In the answer, each line of the listing should appear again unchanged.
**********
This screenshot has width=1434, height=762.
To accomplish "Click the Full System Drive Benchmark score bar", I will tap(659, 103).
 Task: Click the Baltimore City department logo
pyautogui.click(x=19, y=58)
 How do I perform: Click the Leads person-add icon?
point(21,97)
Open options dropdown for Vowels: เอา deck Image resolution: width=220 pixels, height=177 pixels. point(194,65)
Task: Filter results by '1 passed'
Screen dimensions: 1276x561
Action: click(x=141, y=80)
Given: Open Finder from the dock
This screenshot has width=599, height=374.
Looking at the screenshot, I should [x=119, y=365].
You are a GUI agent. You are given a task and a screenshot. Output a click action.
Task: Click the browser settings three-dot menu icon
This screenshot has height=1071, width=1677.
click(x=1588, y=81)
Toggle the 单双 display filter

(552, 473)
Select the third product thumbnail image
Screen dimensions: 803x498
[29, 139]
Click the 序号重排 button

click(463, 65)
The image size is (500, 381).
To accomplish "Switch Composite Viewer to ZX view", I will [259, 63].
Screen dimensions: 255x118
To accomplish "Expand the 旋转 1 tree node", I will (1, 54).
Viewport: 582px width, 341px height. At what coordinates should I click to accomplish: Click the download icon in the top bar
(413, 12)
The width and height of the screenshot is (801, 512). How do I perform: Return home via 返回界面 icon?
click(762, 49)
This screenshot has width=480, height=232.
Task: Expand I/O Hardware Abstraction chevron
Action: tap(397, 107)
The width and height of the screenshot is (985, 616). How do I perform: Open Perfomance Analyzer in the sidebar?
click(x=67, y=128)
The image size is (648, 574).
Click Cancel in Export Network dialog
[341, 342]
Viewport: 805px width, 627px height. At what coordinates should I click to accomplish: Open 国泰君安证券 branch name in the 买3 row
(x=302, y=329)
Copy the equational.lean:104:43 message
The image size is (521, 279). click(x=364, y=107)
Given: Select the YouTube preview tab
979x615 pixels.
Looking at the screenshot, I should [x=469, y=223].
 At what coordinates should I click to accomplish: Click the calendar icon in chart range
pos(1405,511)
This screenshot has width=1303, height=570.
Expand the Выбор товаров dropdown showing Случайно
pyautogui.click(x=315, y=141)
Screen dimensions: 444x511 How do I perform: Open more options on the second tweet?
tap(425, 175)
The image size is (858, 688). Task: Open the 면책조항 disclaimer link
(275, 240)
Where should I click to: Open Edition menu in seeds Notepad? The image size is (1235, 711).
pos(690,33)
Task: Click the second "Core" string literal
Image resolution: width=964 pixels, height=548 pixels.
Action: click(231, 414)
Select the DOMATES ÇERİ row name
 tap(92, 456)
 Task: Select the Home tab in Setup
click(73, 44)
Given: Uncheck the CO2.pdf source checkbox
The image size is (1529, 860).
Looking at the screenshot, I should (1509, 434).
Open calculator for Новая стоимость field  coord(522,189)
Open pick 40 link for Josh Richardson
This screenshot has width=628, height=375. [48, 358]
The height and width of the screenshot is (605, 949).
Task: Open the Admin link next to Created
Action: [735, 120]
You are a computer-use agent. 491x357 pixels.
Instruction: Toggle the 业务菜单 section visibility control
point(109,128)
**********
▶ Problem solution:
This screenshot has width=1434, height=762.
To accomplish "Click the Full System Drive Benchmark score bar", I will tap(659, 103).
 Task: Click the Baltimore City department logo
pyautogui.click(x=19, y=58)
 How do I perform: Click the Leads person-add icon?
point(21,97)
Open options dropdown for Vowels: เอา deck Image resolution: width=220 pixels, height=177 pixels. point(194,65)
Task: Filter results by '1 passed'
Screen dimensions: 1276x561
Action: click(x=141, y=80)
Given: Open Finder from the dock
This screenshot has width=599, height=374.
Looking at the screenshot, I should [x=119, y=365].
You are a GUI agent. You are given a task and a screenshot. Output a click action.
Task: Click the browser settings three-dot menu icon
This screenshot has height=1071, width=1677.
click(x=1588, y=81)
Toggle the 单双 display filter

(552, 473)
Select the third product thumbnail image
Screen dimensions: 803x498
[29, 139]
Click the 序号重排 button

click(463, 65)
The image size is (500, 381).
To accomplish "Switch Composite Viewer to ZX view", I will [259, 63].
Screen dimensions: 255x118
To accomplish "Expand the 旋转 1 tree node", I will (1, 54).
Viewport: 582px width, 341px height. At what coordinates should I click to accomplish: Click the download icon in the top bar
(413, 12)
The width and height of the screenshot is (801, 512). How do I perform: Return home via 返回界面 icon?
click(762, 49)
This screenshot has width=480, height=232.
Task: Expand I/O Hardware Abstraction chevron
Action: tap(397, 107)
The width and height of the screenshot is (985, 616). How do I perform: Open Perfomance Analyzer in the sidebar?
click(x=67, y=128)
The image size is (648, 574).
Click Cancel in Export Network dialog
[341, 342]
Viewport: 805px width, 627px height. At what coordinates should I click to accomplish: Open 国泰君安证券 branch name in the 买3 row
(x=302, y=329)
Copy the equational.lean:104:43 message
The image size is (521, 279). click(x=364, y=107)
Given: Select the YouTube preview tab
979x615 pixels.
Looking at the screenshot, I should [x=469, y=223].
 At what coordinates should I click to accomplish: Click the calendar icon in chart range
pos(1405,511)
This screenshot has width=1303, height=570.
Expand the Выбор товаров dropdown showing Случайно
pyautogui.click(x=315, y=141)
Screen dimensions: 444x511 How do I perform: Open more options on the second tweet?
tap(425, 175)
The image size is (858, 688). Task: Open the 면책조항 disclaimer link
(275, 240)
Where should I click to: Open Edition menu in seeds Notepad? The image size is (1235, 711).
pos(690,33)
Task: Click the second "Core" string literal
Image resolution: width=964 pixels, height=548 pixels.
Action: click(231, 414)
Select the DOMATES ÇERİ row name
 tap(92, 456)
 Task: Select the Home tab in Setup
click(73, 44)
Given: Uncheck the CO2.pdf source checkbox
The image size is (1529, 860).
Looking at the screenshot, I should (1509, 434).
Open calculator for Новая стоимость field  coord(522,189)
Open pick 40 link for Josh Richardson
This screenshot has width=628, height=375. [48, 358]
The height and width of the screenshot is (605, 949).
Task: Open the Admin link next to Created
Action: [735, 120]
You are a computer-use agent. 491x357 pixels.
Instruction: Toggle the 业务菜单 section visibility control
point(109,128)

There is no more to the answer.